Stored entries

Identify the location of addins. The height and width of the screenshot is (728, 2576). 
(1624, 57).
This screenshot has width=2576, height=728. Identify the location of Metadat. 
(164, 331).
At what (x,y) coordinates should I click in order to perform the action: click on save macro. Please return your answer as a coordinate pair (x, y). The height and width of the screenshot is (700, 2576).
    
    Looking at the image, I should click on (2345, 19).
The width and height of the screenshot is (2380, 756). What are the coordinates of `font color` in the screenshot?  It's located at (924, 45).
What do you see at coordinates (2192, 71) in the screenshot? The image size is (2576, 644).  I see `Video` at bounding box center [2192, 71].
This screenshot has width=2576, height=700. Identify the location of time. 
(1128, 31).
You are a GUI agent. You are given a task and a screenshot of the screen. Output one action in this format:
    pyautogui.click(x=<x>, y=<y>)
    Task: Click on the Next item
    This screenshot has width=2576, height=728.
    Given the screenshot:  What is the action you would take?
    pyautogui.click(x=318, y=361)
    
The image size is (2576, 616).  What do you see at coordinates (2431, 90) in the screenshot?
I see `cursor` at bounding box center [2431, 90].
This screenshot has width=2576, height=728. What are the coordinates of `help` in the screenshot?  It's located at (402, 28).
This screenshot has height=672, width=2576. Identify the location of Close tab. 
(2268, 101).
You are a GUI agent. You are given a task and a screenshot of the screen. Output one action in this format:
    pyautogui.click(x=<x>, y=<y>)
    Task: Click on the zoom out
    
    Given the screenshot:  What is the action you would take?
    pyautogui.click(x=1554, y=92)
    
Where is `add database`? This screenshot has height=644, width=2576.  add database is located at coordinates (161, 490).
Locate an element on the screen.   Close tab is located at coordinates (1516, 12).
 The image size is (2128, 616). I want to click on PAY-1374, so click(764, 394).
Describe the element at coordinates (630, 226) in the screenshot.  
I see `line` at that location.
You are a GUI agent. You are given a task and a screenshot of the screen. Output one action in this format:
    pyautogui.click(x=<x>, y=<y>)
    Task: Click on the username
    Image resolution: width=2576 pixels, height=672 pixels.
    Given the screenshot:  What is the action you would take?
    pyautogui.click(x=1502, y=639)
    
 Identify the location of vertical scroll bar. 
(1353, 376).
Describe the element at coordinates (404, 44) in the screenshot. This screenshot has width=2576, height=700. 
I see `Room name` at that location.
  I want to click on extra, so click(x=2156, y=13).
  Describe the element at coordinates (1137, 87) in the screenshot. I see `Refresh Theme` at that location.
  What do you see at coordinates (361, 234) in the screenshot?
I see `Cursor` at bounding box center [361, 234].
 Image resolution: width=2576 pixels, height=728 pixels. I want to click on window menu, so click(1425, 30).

**PROBLEM TO WORK ON**
Copy the lines of the data from the one that has "This screenshot has width=2576, height=728. Identify" through the one that has "Looking at the", swapping "screenshot" for "screen capture" and leaving everything else as it is.

**TASK RESPONSE**
This screen capture has width=2576, height=728. Identify the location of Metadat. 
(164, 331).
At what (x,y) coordinates should I click in order to perform the action: click on save macro. Please return your answer as a coordinate pair (x, y). The height and width of the screen capture is (700, 2576).
    
    Looking at the image, I should click on (2345, 19).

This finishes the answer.